Nous avons découvert d’autres tombes royales, mais elles avaient déjà été pillées.
Cette coupe constitue notre meilleure trouvaille. C’est un spécimen unique au
monde.
Soudain, le front plissé, Mrs Leidner approcha la coupe de ses yeux et, de
son ongle, la gratta délicatement.
— Tiens, c’est drôle ! Une tache de cire ! Quelqu’un a dû venir ici avec une
bougie.
Elle détacha la pellicule de cire et remit la coupe à sa place.
Ensuite, elle me présenta d’étranges figurines de terre cuite, pour la plupart
indécentes. Quel esprit pervers avaient ces gens-là ! Quand nous regagnâmes la
véranda, nous y surprîmes Mme Mercado, assise, en train de se polir les ongles.
Les doigts allongés devant ses yeux, elle admirait l’effet du vernis. Pour moi, je
ne trouve rien de plus odieux que ce rouge orangé !
Mrs Leidner avait emporté, de la salle des antiquités, une délicate soucoupe
brisée en plusieurs morceaux. Elle se mit en devoir d’en recoller les fragments. Je
l’observai un instant et lui offris mes services.
— Avec plaisir ! Il n’en manque pas à raccommoder.
Elle alla chercher tout un lot de poteries brisées et nous nous mîmes à
l’œuvre. J’attrapai très vite le tour de main et elle me félicita de mon adresse. Une
infirmière doit, avant tout, avoir des doigts agiles.
— Comme tout le monde s’occupe dans cette maison ! s’exclama
Mme Mercado. J’ai l’impression de ne servir à rien ici. Je ne suis qu’une
paresseuse !
— Libre à vous de rester oisive, dit Mrs Leidner d’un ton indifférent.
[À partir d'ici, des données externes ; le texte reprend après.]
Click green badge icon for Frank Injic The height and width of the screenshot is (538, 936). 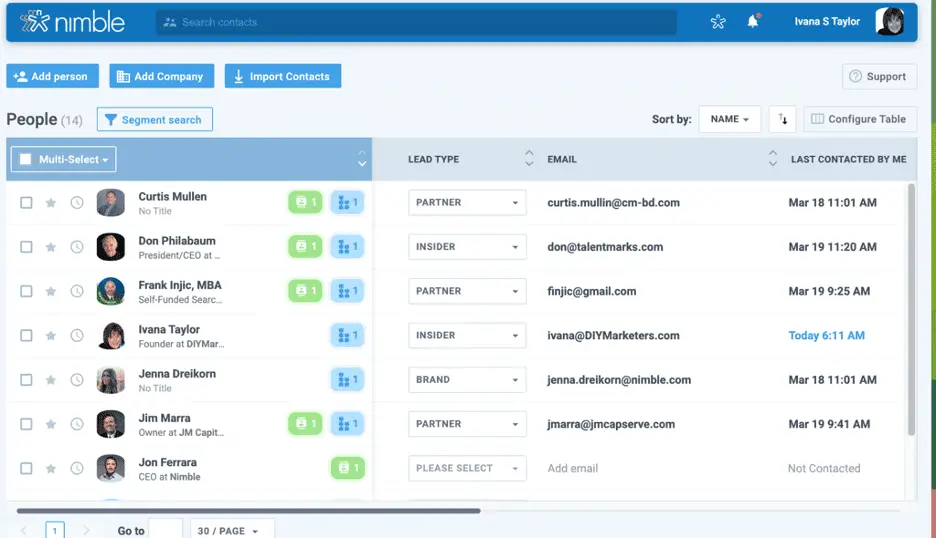[x=304, y=291]
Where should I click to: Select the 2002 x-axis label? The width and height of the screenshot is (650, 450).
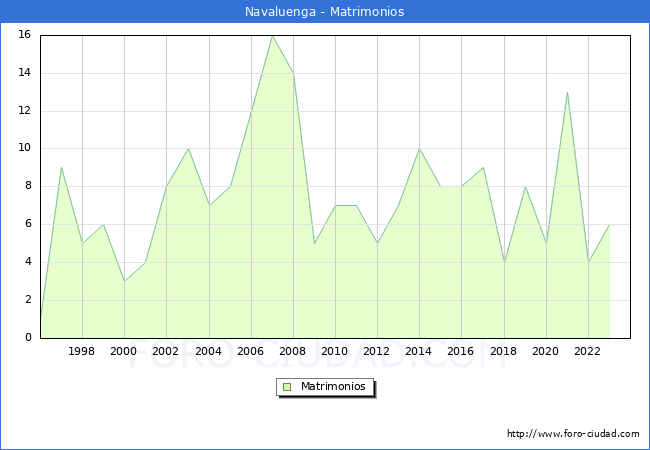click(x=166, y=351)
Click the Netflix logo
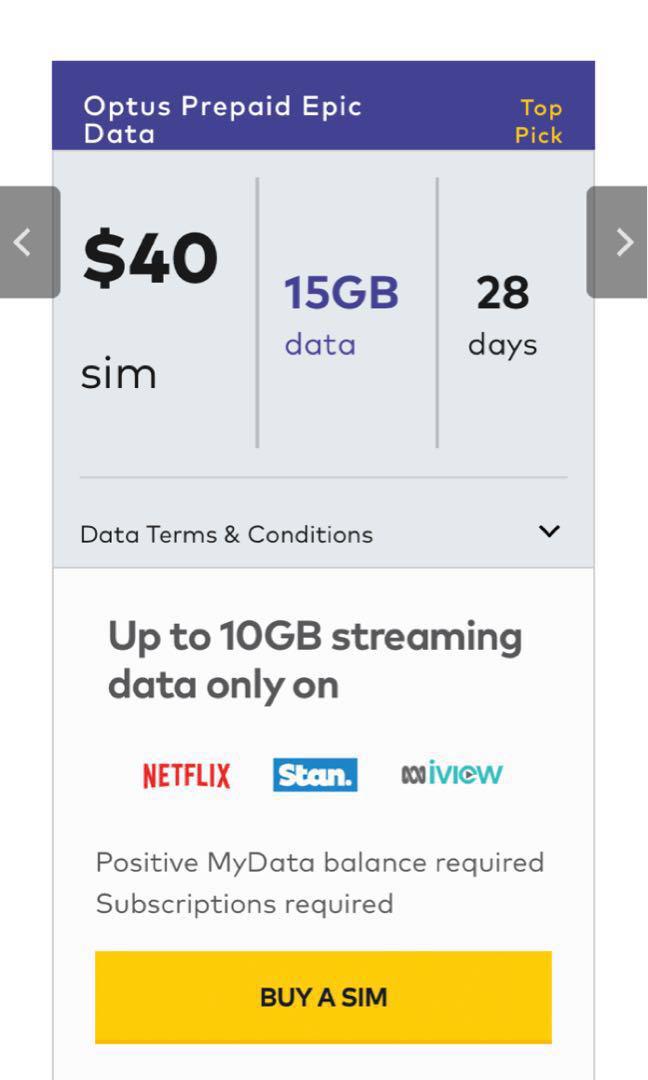The image size is (648, 1080). [x=186, y=773]
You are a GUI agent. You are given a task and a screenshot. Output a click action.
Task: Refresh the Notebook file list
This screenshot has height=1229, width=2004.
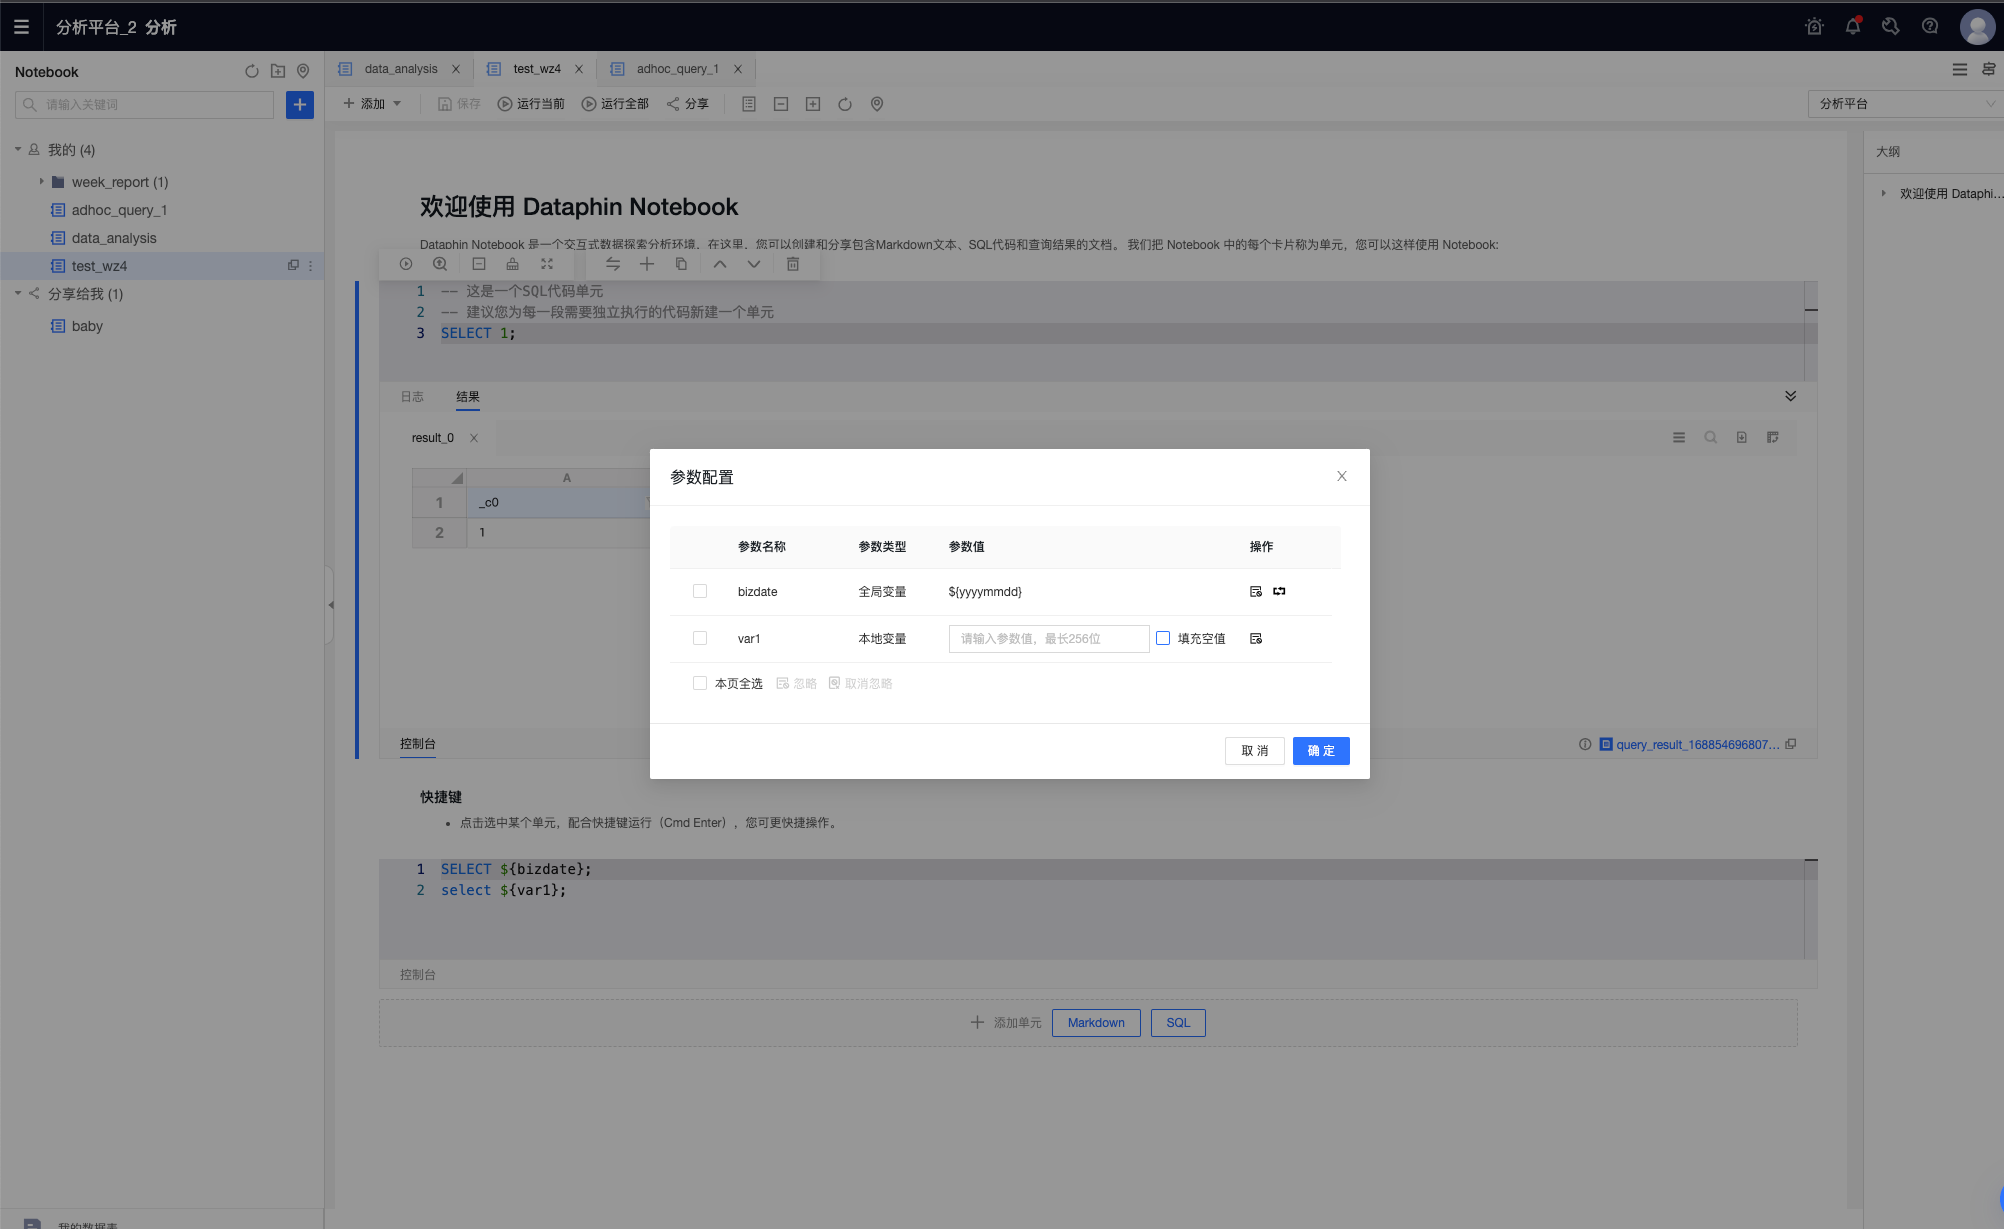[x=251, y=71]
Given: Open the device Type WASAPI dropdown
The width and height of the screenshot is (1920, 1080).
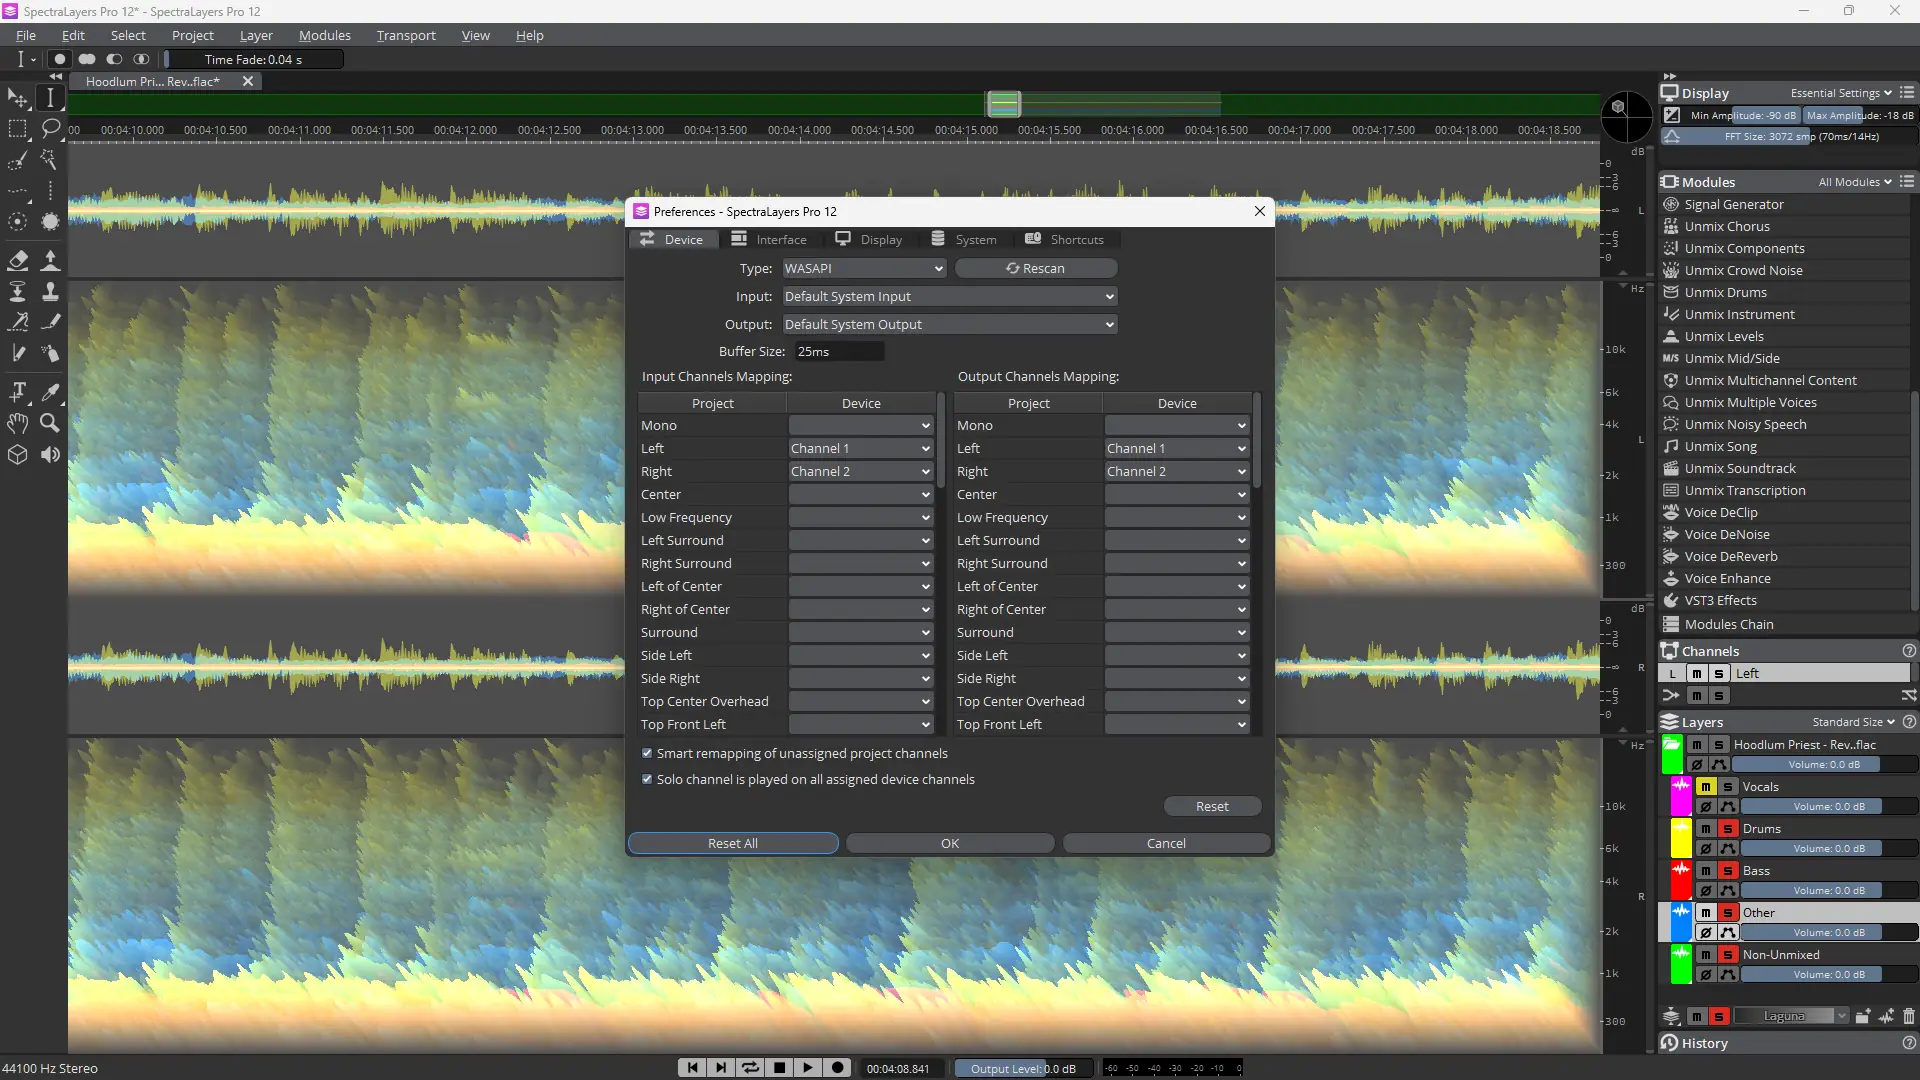Looking at the screenshot, I should 863,268.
On s’attabla à midi pour le déjeuner. Après le repas, le Dr Leidner et
M. Mercado décapèrent quelques poteries au moyen d’une solution d’acide
chlorhydrique. Un vase révéla une superbe coloration prune et un dessin
représentant des cornes de taureau apparut sur un autre. Cette opération avait
quelque chose de magique. La boue séchée, qu’aucun lavage n’eût enlevée,
bouillonnait et s’en allait en vapeur.
Messrs Carey et Coleman retournèrent aux fouilles, tandis que Mr Reiter se
rendait à l’atelier de photographie.
— Que comptez-vous faire, Louise ? demanda le Dr Leidner à sa femme.
Sans doute vous reposer un peu ?
Mrs Leidner avait l’habitude de s’accorder une petite sieste l’après-midi. Je
l’appris par la suite.
— Je m’étendrai pendant une heure. Ensuite, j’irai faire un tour de
promenade.
— Bien. Miss Leatheran pourra vous accompagner.
— Très volontiers, m’empressai-je de répondre.
— Non, non, merci ! J’aime à sortir seule. Je ne veux pas que nurse se croie
obligée de me suivre pas à pas.
— Ne croyez pas un seul instant que cela m’ennuie de sortir.